Whether it’s dying to the tutorial boss in Dark Souls after an hour of perfect movement or forgetting a key item in Resident Evil and realizing it… 20 minutes later—these moments are pure speedrun theater. Painful for the runner, golden for the viewer.
💬 The 15-Minute Video That Had 2 Minutes of Actual Info
User gwaccountonly123 hit a nerve with a mini-rant about speedrun video pacing, pointing out a video where 13 of 15 minutes were filler—sponsors, redundant history, and general fluff—before getting to the supposed “new strat” in the final two minutes.
“We have to get our bag sometimes, I get it, but come on man…”
The post sparked a discussion on content bloat, the fine line between monetization and viewer respect, and whether long intros are ever justified in the speedrunning world. TL;DR: Just show us the skip.
🏁 World Records, WRs, and Even More WRs
Records fell like dominoes this week:
- Zelda: BOTW Switch 2 Demo WR – Beat the final boss with 5 minutes to spare. Demo speedruns are the new hotness.
- GoldenEye 007 Egypt Agent Untied WR (0:43) – Chris Gonsalves dethrones a 2018 Karl Jobst record. N64 nostalgia continues to deliver.
- Super Metroid Low% Ice in 47:39 – ShinyZeni breaks through with a no-major-glitch run that’s tight and cold.
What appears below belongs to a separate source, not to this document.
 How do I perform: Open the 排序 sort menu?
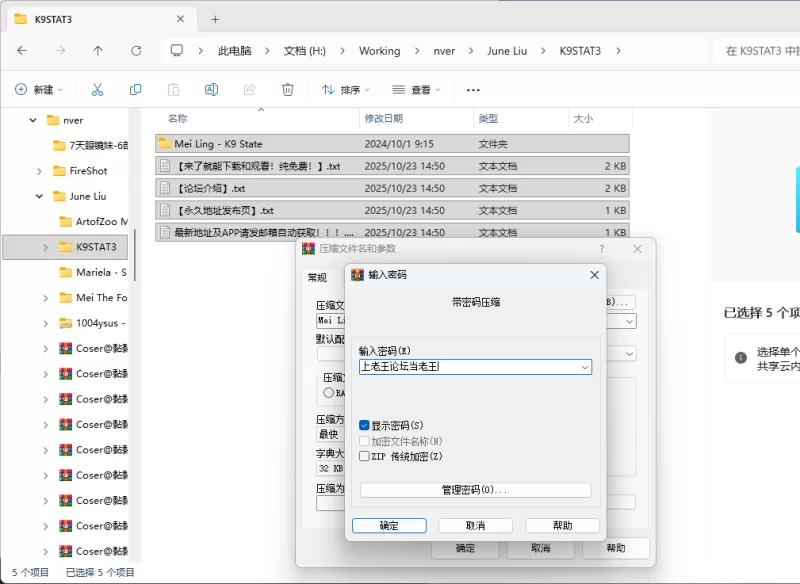point(345,90)
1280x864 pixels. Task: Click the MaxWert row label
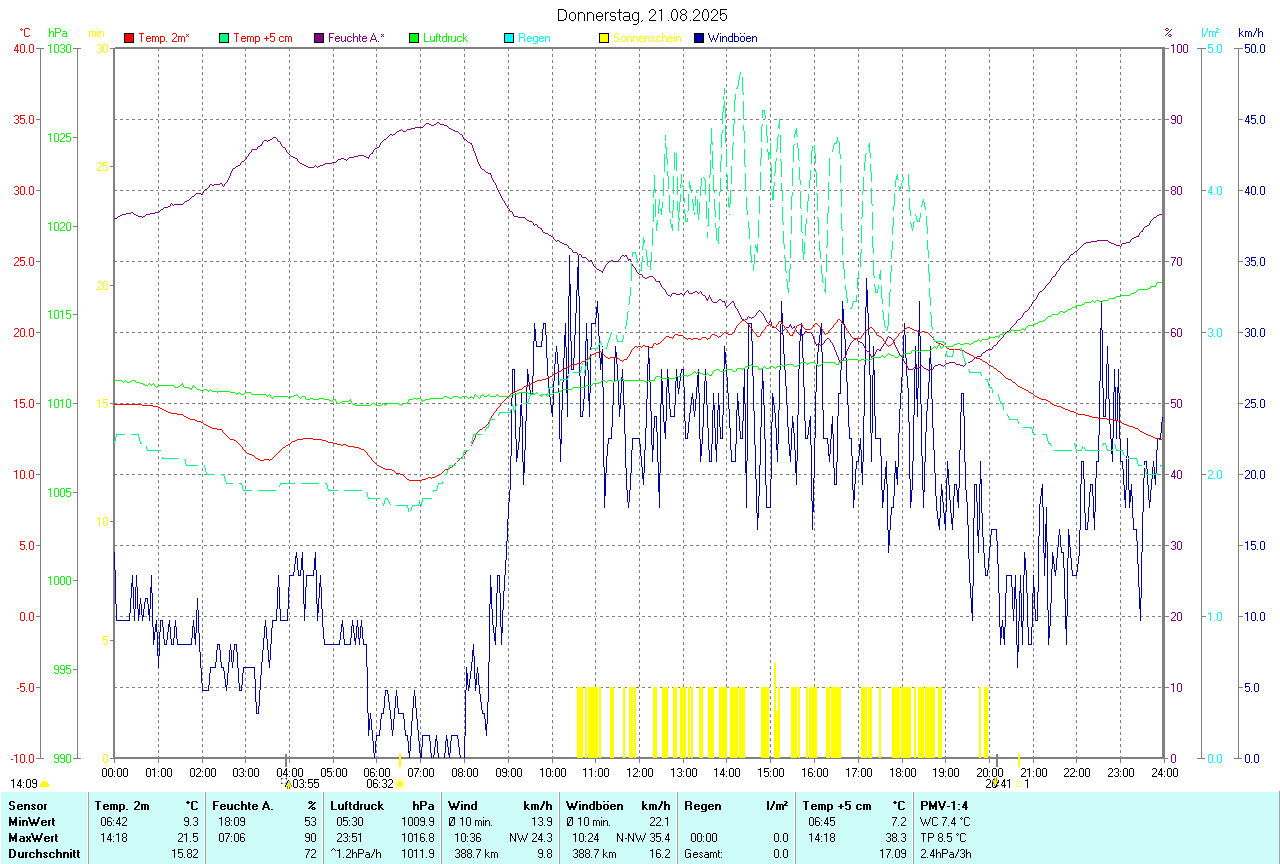point(35,837)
- Might & Magic VII Any% – TWO WRs in one week: first sub-4 (3:46) and then sub-3 (2:54). RisingHuman is literally speedrunning the leaderboard itself.
- GTFO beaten in 18 seconds – You read that right. Eighteen. Seconds.
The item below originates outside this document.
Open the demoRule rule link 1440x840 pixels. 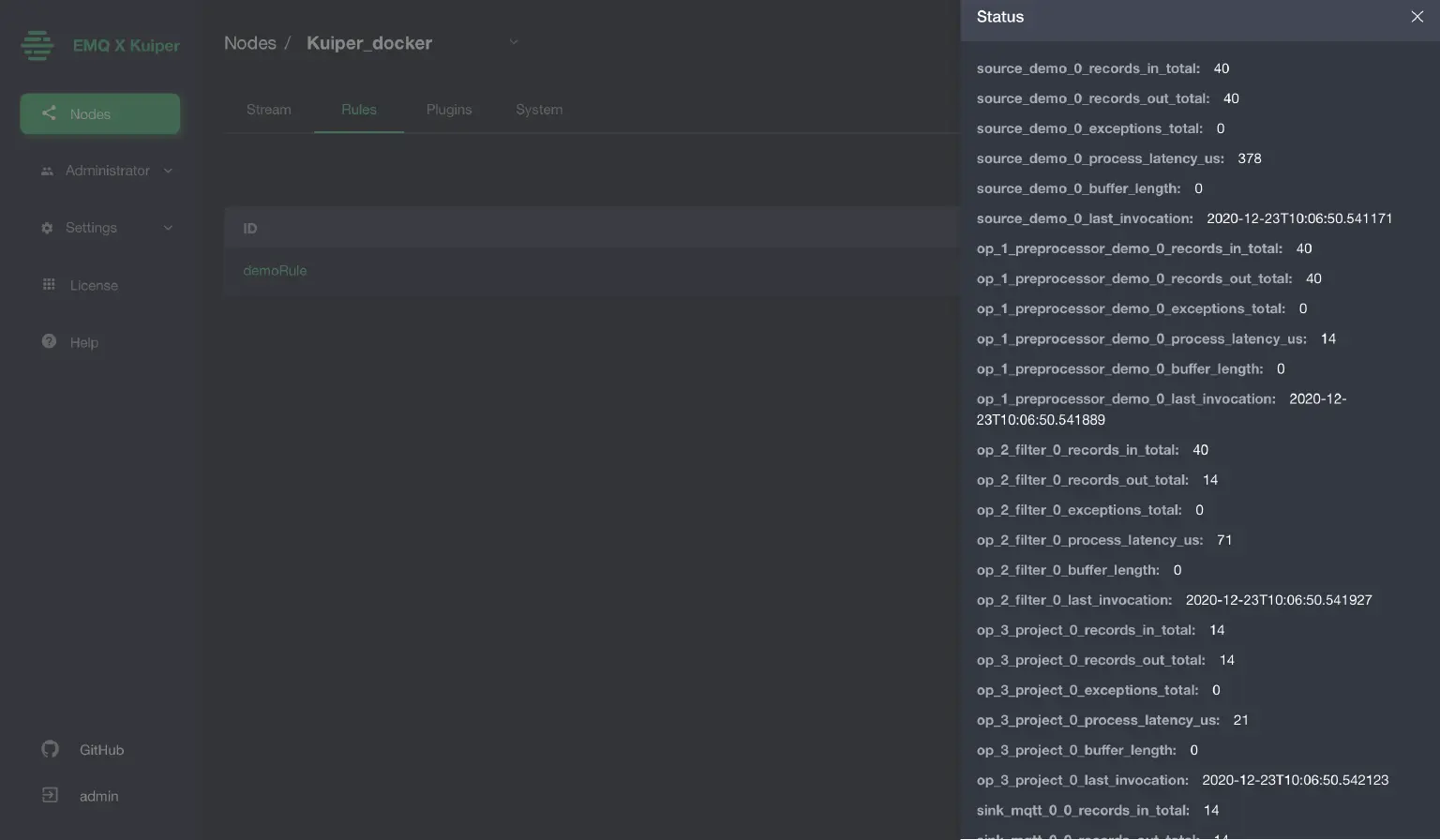pyautogui.click(x=275, y=270)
🌀 TAS & Glitches – Peak SM64 and Lost Levels ACE
Speedrunning isn’t just about raw execution anymore. It’s also a celebration of creativity and precision with TAS (Tool-Assisted Speedruns) and glitch tech:
- Newcomer Kieran debuted an All Signs TAS for Super Mario 64, and it’s absurdly good—featuring Moat Door Skip, GWK chains, and routing wizardry.
- HitzCritz performed a full-level ACE (Arbitrary Code Execution) in Super Mario Bros: The Lost Levels on original hardware, becoming only the second human ever to do so.
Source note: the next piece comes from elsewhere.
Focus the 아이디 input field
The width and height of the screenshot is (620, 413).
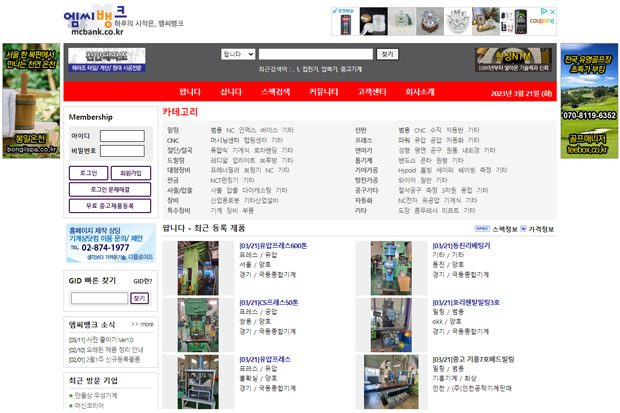(x=123, y=136)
Glitches continue to push the boundaries of what counts as “beating” a game.
🕹 GDQ & Community Vibes
- SGDQ 2025 games list is out—runners are hyped, debates have begun, and practice has officially started.
- Deltarune fans rejoice: Chapters 3 & 4 will be part of a full run at SGDQ.
- Meanwhile, streamer mikekanis went full madman mode with a 36+ hour Zelda 100% marathon covering multiple titles. That’s one way to spend a weekend.
🔊 One Last Thing: Why Synth Music?
A minor but charming thread asked: Why is synth music so prevalent in speedrun videos? Whether it’s nostalgia, rhythm, or just SummoningSalt’s taste, one thing’s clear—it fits. Retro tunes for retro vibes.
Final Thoughts
This week perfectly encapsulated what makes the speedrunning scene so dynamic: passionate debates, breakthrough records, absurd glitches, and the shared agony of a good run gone wrong.
And if you’re making a 15-minute video with 2 minutes of actual content… just remember: even speedrunners hate wasted time.